**Requirement**
Provide only the number of lines in the records where "computer" appears.

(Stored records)
--------------------------------------------------
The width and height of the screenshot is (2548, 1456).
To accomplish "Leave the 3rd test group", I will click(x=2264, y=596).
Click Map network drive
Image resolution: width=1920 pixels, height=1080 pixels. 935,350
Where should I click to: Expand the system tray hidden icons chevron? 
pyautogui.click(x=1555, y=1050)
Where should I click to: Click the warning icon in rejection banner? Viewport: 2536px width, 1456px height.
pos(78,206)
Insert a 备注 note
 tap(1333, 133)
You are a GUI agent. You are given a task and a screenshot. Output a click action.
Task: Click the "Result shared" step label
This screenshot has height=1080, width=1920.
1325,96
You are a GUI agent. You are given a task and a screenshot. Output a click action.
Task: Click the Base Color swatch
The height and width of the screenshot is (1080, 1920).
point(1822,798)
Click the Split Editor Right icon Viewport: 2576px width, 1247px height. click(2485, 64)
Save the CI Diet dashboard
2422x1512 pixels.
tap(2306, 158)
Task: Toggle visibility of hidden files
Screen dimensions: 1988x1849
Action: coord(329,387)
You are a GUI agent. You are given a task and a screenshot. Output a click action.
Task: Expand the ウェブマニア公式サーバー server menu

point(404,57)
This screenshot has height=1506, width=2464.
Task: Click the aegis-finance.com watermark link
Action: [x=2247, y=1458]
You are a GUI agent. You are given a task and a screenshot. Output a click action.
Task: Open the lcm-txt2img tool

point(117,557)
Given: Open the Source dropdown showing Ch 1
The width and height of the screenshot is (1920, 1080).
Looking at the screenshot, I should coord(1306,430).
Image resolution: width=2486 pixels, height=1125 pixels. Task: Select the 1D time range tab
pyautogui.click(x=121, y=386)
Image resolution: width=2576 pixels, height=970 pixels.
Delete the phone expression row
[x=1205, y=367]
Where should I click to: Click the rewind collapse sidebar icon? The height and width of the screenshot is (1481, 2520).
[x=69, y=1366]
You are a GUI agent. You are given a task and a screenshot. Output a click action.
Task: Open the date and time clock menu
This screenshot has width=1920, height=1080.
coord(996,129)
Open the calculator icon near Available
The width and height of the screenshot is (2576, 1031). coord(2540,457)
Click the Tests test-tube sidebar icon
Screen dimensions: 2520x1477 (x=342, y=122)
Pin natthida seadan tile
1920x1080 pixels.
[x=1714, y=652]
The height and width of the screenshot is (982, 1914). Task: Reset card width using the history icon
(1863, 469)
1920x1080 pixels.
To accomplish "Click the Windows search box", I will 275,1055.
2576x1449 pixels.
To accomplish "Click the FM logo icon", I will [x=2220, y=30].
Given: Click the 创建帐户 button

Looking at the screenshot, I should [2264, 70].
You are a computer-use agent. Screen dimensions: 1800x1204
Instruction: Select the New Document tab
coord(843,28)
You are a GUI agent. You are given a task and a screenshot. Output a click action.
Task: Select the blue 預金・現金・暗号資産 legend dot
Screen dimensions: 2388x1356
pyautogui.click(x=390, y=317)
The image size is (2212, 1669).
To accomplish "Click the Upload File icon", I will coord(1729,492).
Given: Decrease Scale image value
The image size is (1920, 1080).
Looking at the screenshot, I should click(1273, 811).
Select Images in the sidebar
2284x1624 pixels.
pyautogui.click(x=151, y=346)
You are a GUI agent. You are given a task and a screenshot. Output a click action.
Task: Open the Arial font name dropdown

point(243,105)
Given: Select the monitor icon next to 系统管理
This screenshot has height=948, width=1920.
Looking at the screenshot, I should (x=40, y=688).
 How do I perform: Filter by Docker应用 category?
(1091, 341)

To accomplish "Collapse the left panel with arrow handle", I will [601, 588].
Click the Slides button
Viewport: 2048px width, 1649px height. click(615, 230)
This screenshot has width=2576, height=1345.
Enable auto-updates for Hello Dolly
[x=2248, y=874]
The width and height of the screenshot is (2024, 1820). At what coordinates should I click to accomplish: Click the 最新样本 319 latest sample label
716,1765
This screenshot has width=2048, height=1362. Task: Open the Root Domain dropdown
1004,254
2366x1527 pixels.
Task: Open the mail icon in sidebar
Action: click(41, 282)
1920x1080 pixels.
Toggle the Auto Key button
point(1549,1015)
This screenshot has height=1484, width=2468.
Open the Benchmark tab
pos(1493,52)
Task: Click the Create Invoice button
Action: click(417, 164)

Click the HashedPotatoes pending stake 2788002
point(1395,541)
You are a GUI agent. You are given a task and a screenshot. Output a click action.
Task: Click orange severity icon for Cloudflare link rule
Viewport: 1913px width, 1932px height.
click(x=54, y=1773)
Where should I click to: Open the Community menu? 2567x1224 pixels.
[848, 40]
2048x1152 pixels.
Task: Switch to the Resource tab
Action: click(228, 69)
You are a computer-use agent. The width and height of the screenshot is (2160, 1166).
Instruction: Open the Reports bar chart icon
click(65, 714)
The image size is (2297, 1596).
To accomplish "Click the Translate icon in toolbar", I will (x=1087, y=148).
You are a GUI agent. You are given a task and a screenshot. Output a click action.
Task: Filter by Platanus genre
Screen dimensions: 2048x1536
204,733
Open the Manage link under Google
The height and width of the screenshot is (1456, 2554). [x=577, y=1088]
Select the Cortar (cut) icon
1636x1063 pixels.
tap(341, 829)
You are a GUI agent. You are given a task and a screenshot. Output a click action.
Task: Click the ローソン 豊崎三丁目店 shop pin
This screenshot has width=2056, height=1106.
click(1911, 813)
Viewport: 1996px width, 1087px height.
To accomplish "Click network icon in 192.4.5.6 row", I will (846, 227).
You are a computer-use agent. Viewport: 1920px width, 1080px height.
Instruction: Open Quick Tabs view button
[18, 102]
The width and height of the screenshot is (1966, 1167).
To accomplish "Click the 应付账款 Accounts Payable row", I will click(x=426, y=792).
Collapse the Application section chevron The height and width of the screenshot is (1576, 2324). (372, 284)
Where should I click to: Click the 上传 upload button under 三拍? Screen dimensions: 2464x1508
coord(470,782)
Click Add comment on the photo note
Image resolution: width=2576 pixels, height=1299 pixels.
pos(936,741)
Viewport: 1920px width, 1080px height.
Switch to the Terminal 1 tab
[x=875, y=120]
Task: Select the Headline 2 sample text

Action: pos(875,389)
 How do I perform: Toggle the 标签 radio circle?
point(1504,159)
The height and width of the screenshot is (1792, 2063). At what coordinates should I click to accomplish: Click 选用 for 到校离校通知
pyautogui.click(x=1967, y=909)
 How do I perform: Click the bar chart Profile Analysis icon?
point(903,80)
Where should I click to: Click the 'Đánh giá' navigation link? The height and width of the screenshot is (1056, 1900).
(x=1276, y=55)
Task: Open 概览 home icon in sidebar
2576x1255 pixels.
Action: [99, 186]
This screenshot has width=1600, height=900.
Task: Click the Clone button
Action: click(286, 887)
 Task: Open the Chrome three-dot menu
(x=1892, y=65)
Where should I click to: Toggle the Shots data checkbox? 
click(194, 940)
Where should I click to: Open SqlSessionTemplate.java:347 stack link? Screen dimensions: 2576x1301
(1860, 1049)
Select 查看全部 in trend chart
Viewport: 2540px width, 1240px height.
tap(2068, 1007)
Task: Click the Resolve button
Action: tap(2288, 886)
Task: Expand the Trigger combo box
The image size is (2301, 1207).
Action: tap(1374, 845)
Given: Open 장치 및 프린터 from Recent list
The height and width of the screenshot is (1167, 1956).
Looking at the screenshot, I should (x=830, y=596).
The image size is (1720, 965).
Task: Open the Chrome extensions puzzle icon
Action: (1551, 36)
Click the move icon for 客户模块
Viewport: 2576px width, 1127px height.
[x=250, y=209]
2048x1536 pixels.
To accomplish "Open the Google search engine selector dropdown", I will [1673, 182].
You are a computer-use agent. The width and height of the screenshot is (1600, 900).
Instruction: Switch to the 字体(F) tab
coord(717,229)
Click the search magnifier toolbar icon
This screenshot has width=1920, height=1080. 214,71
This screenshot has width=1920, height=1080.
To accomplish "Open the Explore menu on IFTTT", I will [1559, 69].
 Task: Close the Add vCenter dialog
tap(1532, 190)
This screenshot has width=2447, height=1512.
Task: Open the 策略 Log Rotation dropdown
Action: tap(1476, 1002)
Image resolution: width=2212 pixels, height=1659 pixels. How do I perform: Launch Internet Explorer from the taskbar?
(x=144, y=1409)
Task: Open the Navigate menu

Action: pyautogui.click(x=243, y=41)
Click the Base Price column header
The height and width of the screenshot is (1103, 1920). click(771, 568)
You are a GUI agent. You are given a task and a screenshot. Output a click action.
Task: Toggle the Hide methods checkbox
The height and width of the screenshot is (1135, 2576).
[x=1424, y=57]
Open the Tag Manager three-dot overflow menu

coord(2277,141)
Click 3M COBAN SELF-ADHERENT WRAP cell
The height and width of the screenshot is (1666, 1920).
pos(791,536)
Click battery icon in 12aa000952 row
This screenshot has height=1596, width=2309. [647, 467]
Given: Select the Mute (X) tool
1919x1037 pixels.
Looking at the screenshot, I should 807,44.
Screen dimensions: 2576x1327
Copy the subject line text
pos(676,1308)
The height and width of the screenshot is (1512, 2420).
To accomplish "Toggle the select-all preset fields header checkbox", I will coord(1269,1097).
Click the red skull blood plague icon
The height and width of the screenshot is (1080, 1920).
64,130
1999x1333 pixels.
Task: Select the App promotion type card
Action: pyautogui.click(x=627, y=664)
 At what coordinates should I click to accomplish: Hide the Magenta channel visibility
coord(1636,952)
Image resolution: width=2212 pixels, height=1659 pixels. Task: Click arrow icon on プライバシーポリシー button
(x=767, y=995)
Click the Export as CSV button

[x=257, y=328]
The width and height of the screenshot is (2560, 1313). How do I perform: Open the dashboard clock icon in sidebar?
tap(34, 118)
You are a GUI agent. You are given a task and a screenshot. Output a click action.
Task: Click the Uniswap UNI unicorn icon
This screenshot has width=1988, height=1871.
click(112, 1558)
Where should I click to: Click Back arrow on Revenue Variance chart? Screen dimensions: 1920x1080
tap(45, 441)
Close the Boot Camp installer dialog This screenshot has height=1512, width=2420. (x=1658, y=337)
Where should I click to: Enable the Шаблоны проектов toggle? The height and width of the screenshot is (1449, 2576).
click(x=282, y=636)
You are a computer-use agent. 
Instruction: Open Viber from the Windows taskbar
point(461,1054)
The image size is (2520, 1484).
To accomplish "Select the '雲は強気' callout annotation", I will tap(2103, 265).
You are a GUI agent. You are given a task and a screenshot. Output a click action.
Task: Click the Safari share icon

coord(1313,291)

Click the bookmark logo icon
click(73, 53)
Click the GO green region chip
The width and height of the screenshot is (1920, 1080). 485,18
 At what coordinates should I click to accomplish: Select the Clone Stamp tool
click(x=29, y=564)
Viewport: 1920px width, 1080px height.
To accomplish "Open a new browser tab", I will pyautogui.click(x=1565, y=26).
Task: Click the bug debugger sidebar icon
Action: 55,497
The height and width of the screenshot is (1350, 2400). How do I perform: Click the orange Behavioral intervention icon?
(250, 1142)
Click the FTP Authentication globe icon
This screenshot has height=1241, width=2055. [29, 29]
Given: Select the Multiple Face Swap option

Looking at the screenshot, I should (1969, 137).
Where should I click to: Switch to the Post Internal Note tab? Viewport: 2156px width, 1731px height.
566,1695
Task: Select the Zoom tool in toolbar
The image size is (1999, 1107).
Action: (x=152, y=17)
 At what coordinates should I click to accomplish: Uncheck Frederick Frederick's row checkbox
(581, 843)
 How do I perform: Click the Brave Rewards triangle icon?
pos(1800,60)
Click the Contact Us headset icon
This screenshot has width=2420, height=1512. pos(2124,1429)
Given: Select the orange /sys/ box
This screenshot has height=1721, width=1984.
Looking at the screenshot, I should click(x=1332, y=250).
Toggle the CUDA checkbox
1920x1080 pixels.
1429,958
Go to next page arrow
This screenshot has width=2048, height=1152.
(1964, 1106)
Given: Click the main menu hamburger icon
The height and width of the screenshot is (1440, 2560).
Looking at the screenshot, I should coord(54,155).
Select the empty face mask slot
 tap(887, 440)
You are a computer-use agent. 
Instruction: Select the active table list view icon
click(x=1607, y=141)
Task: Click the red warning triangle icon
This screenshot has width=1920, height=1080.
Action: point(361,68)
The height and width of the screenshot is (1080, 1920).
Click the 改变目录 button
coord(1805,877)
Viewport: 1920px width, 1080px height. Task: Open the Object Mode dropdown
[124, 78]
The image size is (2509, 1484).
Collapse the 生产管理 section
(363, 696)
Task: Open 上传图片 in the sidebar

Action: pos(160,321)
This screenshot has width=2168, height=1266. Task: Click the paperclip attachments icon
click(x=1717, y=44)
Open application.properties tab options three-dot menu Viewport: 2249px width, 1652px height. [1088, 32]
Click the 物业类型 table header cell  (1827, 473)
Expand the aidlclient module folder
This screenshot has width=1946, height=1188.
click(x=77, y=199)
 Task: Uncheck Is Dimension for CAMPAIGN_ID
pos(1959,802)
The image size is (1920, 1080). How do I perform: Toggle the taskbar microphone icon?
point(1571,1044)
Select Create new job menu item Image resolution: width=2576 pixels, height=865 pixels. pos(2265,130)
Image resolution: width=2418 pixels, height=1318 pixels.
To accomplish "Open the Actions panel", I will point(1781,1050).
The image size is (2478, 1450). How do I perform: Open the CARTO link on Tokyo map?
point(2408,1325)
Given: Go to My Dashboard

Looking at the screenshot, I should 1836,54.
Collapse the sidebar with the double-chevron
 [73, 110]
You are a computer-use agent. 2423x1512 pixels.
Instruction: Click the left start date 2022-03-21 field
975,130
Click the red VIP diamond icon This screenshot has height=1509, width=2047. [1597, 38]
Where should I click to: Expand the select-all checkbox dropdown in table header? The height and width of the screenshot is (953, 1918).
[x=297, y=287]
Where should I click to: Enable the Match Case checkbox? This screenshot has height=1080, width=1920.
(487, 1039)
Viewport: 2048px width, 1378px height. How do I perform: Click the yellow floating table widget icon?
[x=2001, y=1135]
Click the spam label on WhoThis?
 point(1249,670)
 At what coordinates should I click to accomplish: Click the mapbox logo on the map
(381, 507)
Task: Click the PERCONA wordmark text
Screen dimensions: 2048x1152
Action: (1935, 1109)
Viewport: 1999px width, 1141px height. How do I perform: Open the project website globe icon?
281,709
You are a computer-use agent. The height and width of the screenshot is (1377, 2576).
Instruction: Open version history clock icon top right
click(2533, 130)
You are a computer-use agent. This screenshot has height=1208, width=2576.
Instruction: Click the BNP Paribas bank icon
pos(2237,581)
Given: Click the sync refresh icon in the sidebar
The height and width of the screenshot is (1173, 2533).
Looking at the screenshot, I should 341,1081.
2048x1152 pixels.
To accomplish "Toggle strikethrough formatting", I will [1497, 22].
--------------------------------------------------
**Written answer**
9